On Thursday, the EPA ordered Michigan to take "immediate action to address serious and ongoing concerns" with Flint's water.

According to the Detroit News, the agency invoked its authority to compel action when "an immediate and substantial endangerment exists" and "local authorities are inadequate to protect public health." EPA Administrator Gina McCarthy addressed an accompanying letter to Gov. Snyder laying out the specific steps that need to be taken to get the city's long running lead contamination problems under control. Some of the directives include:

  • Full implementation of EPA task force recommendations on sampling, with prompt and regular reporting to both the agency and the public.
  • Ensuring the city has all of the professional assistance necessary to operate its water system safely.
  • Ensuring the city has the "technical, managerial and financial capacity" to safely transition from its current water source, the Detroit Water and Sewerage Dept., to the newly formed Karegnondi Water Authority some time later this year.

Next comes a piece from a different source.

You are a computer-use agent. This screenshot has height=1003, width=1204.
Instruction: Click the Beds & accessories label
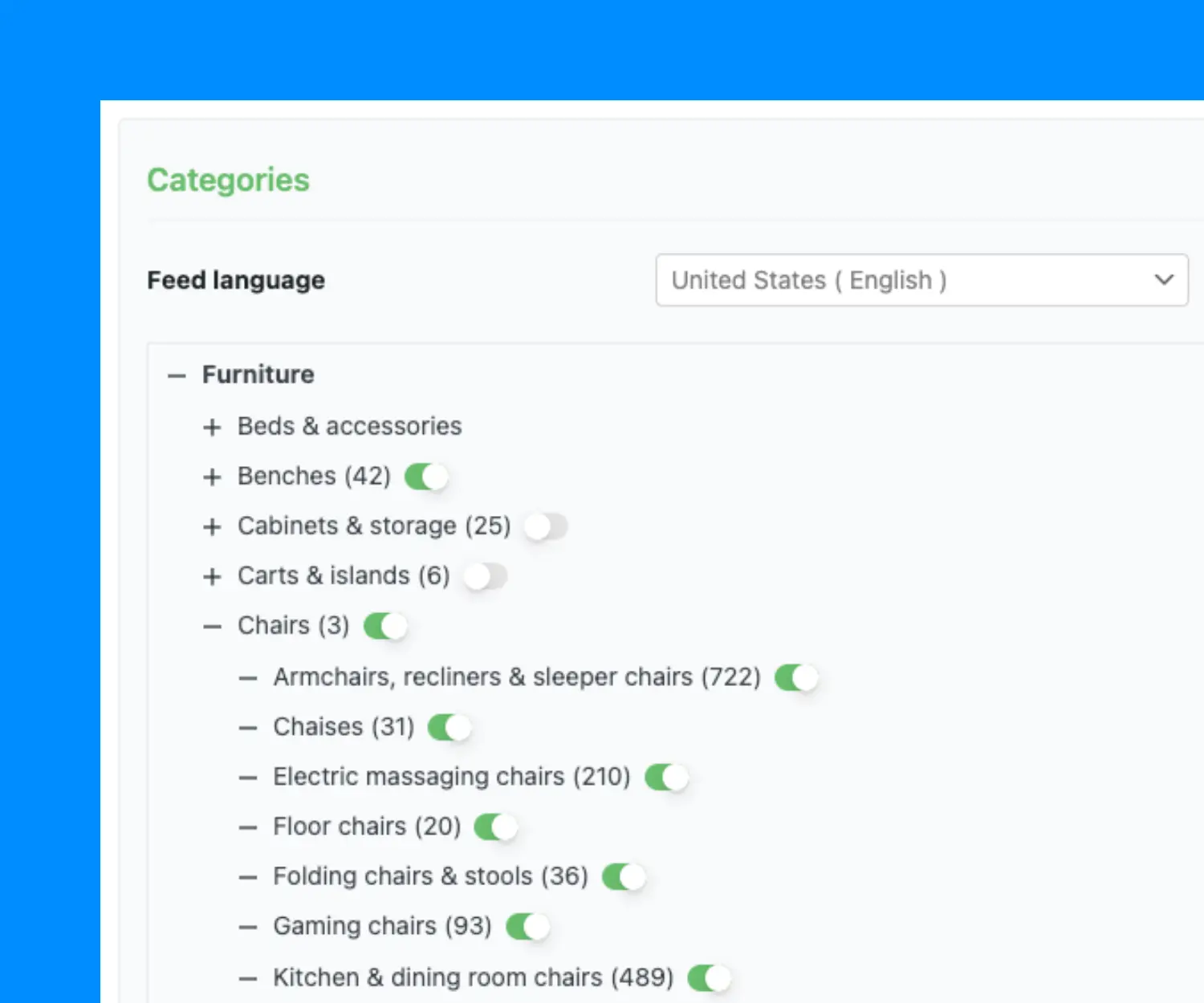tap(349, 426)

The EPA's actions also come on the same day that one of their top officials announced her resignation. The Detroit News says that Region 5 Administrator Susan Hedman, who oversaw Michigan and the rest of the Midwest, is resigning effective February 1. An EPA water expert, Miguel Del Toro, identified potential problems with Flint's water last February, confirmed the suspicions in April and summarized the problem in a June internal memo. However, the EPA didn't begin to address the issues until November. Hedman says she was seeking legal opinion as to whether or not the agency could force action. Critics have argued Hedman was trying to keep the memo in house and downplayed its significance.